GOAL OF THE EXERCISE.
Every line in the entries where "input" is found should be copied.

DATASET EXTRACT: Begin

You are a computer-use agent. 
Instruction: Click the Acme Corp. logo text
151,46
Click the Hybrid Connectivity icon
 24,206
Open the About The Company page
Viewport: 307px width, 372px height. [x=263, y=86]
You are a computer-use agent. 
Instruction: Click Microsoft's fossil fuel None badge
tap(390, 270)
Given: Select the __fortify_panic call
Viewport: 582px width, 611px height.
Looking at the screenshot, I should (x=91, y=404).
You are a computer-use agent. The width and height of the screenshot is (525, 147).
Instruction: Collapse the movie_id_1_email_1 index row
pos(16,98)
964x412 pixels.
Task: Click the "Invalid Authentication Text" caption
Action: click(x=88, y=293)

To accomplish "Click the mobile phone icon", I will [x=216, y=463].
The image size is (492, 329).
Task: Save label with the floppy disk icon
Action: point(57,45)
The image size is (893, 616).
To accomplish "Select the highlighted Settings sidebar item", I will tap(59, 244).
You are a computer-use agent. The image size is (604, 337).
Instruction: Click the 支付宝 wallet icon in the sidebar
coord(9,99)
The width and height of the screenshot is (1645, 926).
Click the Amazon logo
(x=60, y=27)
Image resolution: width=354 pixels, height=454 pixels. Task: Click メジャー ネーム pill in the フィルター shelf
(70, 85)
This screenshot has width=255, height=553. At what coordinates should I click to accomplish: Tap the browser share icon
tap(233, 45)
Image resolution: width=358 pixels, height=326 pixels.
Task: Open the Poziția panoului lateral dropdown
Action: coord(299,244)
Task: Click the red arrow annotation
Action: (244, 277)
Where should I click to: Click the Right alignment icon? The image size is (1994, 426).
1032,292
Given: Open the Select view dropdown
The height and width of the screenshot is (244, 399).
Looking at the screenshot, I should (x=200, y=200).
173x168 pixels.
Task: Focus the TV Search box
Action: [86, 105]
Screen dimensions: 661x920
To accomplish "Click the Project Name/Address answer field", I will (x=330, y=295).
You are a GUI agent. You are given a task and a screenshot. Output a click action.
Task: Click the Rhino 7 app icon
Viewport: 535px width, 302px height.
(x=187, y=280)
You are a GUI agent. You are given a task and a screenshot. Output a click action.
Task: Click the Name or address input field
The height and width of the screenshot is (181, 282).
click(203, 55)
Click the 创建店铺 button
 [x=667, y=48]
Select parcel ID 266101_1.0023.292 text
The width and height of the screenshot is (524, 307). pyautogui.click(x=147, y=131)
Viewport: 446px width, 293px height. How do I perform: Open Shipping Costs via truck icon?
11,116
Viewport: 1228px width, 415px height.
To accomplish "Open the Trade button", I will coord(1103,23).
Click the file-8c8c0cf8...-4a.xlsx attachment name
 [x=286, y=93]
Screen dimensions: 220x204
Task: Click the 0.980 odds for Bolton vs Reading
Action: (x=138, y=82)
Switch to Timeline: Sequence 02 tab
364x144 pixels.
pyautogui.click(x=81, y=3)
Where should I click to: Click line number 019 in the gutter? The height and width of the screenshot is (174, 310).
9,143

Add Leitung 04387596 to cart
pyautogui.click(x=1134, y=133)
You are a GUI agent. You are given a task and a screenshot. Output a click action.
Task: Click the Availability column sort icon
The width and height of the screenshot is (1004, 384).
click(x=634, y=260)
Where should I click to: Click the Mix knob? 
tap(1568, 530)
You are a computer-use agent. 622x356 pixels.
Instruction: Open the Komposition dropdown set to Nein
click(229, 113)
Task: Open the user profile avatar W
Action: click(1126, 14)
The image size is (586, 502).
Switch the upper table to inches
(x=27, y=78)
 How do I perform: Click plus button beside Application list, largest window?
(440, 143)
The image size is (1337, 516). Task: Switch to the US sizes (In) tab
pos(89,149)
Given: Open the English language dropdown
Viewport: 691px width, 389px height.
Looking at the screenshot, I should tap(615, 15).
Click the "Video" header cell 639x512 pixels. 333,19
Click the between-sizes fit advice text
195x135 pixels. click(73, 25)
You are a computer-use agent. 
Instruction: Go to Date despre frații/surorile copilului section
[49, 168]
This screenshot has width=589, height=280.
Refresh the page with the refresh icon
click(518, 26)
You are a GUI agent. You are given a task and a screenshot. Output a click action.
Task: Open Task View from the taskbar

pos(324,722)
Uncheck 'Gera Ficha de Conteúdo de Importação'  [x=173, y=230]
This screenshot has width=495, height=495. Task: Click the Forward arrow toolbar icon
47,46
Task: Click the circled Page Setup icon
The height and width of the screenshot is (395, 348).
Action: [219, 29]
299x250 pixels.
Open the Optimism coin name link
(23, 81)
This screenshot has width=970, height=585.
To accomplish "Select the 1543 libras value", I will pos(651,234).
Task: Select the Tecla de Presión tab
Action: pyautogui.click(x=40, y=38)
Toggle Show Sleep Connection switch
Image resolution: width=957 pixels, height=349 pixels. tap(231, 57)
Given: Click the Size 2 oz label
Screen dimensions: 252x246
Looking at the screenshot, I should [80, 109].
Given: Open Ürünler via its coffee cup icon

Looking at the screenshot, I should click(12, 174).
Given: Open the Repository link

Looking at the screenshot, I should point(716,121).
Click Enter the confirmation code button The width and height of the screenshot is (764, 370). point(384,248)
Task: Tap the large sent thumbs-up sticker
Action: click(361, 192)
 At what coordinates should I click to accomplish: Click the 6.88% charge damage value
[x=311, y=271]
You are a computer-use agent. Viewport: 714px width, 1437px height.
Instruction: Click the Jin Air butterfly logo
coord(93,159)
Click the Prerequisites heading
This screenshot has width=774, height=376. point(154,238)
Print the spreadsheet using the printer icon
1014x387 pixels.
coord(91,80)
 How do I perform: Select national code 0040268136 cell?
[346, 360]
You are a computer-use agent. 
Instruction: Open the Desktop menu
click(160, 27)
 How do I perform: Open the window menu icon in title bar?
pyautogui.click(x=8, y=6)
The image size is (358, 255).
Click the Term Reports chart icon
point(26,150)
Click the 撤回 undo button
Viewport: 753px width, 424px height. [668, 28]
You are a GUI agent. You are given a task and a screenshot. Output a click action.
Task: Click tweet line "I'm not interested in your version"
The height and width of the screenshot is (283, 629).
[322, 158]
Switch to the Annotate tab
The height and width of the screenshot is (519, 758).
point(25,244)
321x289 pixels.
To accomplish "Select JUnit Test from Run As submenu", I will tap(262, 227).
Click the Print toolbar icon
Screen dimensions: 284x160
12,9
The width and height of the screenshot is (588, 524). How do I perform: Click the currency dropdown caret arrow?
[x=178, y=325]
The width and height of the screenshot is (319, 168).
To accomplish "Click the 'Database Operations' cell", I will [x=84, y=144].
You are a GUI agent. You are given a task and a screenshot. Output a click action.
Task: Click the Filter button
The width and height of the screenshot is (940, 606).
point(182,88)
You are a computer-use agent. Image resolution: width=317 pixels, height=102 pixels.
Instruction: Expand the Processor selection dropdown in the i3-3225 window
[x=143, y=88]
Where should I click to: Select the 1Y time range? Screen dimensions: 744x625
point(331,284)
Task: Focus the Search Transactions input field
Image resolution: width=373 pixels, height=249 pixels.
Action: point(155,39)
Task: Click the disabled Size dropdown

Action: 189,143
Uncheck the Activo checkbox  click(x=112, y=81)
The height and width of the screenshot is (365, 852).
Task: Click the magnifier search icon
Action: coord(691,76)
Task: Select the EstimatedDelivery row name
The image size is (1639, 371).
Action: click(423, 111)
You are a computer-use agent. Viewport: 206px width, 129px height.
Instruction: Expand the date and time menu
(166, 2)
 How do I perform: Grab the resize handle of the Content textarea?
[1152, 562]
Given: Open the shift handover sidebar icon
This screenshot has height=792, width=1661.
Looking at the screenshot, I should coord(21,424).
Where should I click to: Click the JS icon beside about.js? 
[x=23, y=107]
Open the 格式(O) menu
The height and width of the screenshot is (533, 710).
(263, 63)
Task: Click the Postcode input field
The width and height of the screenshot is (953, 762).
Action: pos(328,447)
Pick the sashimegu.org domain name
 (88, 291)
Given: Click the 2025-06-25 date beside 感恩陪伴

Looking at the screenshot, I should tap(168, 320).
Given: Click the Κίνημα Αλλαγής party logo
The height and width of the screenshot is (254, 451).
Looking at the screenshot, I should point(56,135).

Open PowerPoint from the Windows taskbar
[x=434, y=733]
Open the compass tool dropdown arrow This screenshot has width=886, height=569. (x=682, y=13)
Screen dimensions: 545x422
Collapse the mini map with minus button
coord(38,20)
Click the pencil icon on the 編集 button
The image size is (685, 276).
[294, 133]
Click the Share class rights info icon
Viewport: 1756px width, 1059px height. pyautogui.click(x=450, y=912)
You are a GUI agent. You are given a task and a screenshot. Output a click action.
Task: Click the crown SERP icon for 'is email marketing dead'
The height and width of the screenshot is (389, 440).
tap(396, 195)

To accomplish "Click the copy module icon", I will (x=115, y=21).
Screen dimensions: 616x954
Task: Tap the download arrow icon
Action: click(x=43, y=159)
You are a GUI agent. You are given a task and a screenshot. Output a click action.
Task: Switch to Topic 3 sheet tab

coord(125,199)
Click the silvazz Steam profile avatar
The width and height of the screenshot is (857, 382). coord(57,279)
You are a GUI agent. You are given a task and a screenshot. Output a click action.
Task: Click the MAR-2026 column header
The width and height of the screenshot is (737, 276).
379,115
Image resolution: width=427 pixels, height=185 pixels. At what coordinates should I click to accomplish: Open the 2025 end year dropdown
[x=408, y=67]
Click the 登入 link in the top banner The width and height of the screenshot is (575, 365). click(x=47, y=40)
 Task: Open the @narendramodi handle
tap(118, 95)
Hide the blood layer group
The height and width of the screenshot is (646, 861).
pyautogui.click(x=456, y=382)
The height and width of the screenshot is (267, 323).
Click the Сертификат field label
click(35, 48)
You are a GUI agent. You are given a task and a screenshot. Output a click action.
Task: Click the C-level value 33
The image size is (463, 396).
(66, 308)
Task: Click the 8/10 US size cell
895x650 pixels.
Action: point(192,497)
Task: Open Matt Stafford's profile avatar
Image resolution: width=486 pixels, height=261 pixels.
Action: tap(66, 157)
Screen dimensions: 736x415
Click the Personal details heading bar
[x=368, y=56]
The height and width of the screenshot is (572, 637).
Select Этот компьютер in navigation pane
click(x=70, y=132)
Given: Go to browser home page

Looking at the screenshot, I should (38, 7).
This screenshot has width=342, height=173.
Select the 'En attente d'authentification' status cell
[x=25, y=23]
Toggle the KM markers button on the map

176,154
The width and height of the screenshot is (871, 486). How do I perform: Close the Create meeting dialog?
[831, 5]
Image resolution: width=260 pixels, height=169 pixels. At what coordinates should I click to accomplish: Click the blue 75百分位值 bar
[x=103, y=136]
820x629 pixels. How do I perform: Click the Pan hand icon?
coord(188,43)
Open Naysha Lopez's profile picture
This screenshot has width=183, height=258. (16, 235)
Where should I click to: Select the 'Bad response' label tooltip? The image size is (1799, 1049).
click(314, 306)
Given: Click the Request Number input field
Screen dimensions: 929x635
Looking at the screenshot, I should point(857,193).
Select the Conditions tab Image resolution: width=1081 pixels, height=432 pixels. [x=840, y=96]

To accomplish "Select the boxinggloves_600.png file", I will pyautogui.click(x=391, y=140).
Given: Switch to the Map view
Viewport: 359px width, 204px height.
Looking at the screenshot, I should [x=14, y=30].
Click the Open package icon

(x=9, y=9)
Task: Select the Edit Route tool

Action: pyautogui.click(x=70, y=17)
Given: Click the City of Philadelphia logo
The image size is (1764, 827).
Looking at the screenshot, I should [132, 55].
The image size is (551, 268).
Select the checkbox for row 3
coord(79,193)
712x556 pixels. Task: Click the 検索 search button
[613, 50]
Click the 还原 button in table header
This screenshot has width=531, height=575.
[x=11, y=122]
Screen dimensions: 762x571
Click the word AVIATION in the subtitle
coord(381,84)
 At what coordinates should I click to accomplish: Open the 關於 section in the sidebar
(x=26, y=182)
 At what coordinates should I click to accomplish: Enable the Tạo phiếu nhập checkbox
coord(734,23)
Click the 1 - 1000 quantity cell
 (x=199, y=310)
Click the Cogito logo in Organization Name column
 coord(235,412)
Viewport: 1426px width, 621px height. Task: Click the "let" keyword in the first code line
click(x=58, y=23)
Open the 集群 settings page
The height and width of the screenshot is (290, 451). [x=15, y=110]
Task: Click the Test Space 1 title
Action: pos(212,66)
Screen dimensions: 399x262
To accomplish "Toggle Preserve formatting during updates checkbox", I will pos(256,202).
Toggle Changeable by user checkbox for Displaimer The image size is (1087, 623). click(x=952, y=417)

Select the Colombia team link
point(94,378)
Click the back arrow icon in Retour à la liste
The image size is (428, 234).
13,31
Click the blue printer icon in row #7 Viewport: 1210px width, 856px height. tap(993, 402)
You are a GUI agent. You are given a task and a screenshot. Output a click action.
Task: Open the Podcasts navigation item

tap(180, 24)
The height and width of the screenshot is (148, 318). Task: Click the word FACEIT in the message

DATASET EXTRACT: End

EXERCISE RESPONSE.
Task: Click the Name or address input field
Task: Focus the Search Transactions input field
Task: Click the Postcode input field
Given: Click the Request Number input field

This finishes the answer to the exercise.